12.22.2010

A Lot Has Changed Since Jerry Brown Was Last in Sacramento

A phrase commonly used by Governor-Elect Jerry Brown during his election campaign was that he hasn’t been in Sacramento for 28 years and the state’s current problems are not of his creation.

GOP Gov. George Deukmejian succeeded Brown in January 1983.

The 72-year-old governor-elect has said he may not name a cabinet secretary for education – he didn’t have one before, he notes – and has indicated he intends to shrink the press office and legislative unit in the governor’s office closer to their size 30-some years ago.

Not to belabor the obvious but things have changed significantly in Sacramento since Brown’s departure. Brown alluded to one major change during the campaign; The constraints placed on lawmakers and the state’s chief executive from 28 years of ballot measures. Among them 1988’s Proposition 98, which requires, under most circumstances, schools receive 40 cents of every $1 the state takes in.
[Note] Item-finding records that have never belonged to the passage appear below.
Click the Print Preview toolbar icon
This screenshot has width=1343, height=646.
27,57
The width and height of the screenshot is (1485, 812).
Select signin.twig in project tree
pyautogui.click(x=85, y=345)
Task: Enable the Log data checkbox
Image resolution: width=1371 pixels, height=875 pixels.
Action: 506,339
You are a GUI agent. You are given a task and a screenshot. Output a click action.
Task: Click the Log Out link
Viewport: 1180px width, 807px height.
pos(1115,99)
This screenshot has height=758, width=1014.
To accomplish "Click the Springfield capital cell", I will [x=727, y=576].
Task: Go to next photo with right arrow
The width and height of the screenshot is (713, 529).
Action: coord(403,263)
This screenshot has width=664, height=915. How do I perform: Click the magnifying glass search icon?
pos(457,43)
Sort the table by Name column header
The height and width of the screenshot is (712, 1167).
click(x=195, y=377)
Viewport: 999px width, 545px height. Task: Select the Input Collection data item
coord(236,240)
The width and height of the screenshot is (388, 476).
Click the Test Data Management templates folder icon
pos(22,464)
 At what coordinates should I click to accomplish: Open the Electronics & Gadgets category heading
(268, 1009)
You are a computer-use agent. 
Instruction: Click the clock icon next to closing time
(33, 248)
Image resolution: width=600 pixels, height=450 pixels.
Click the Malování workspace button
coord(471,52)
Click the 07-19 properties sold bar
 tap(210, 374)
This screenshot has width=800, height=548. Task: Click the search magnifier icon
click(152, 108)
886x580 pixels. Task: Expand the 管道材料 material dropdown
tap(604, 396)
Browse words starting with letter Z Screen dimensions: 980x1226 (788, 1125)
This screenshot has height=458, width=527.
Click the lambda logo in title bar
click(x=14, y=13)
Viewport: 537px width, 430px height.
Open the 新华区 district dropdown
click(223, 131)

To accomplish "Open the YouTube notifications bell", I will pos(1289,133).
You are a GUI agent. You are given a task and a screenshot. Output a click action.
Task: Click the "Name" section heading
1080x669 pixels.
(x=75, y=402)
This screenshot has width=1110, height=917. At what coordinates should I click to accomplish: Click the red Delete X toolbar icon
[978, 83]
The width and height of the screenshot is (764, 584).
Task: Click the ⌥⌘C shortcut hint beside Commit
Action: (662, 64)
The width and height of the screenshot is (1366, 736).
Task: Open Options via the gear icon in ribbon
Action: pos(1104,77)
More recently, the League of Cities sponsored Proposition 22 on the November ballot that forbids the state from borrowing funds from local transportation and redevelopment agencies.

To say Republicans and Democrats have become more polarized and intransigent, gilds the lily.

But actually scads of changes have occurred since 1982, not just in Sacramento.

In 1983, the first year Brown left office, the first Cabbage Patch Kids were sold. The term “virtual reality” was coined and soft bifocal contact lenses were invented.

Apple’s Macintosh and the CD-ROM followed in 1984.

In 1985, it was Microsoft’s turn with Windows. There was also the advent of DNA fingerprinting.

During the rest of the decade came the invention of digital cell phones, disposable cameras, Doppler radar, high definition television and Prozac.

In 1990, two years before Brown’s third unsuccessful run for the Democratic nomination for president, was the advent of the World Wide Web. Three years later, the Pentium processor was invented, eBay was launched and so was GPS. Two years after that, DVDs. Plasma television in 1997. Viagra in 1998.

What in 2001 became known as the Blackberry was created in 1999. As of December 2008, there were 21 million subscribers.

Human genome sequencing – 2000.

Apple announces the iPod in 2001. Within three years there were 50 million users. It took television, invented in 1923, 13 years to reach 50 million viewers.

In 2002 came Bluetooth. In 2003,Toyota’s hybrids.

In 2004, Facebook was launched.

One year later, YouTube. In just five years, it’s become the second largest search engine in the world with more than 100 million videos posted there.

Twitter was launched in July 2006.

Apple introduced the iPhone in 2007.

This year, 3D cameras and camcorders.

In 1938, the year of Brown’s birth, Thornton Wilder’s play, Our Town, premiered.

Franklin Delano Roosevelt’s March of Dimes campaign to stamp out polio was launched.

The House Un-American Activities Committee began its work.  The first Seeing Eye dog was used.

In Cooperstown New York, the baseball Hall of Fame opened.

Austria was taken over by Germany: Anschluss.

Lil’ Abner cartoonist Al Capp created Sadie Hawkins Day.

The Queen Elizabeth ocean liner was launched.

Groundbreaking of the Jefferson Memorial in Washington D.C.

Elliot Gould, Ali MacGraw, Diana Rigg, Ted Turner, Rudolf Nureyev, Art Agnos, James Watt, Leon Panetta, Gordon Lightfoot, Maxine Waters and the late Boris Pickett of “Monster Mash” fame were also born in 1938.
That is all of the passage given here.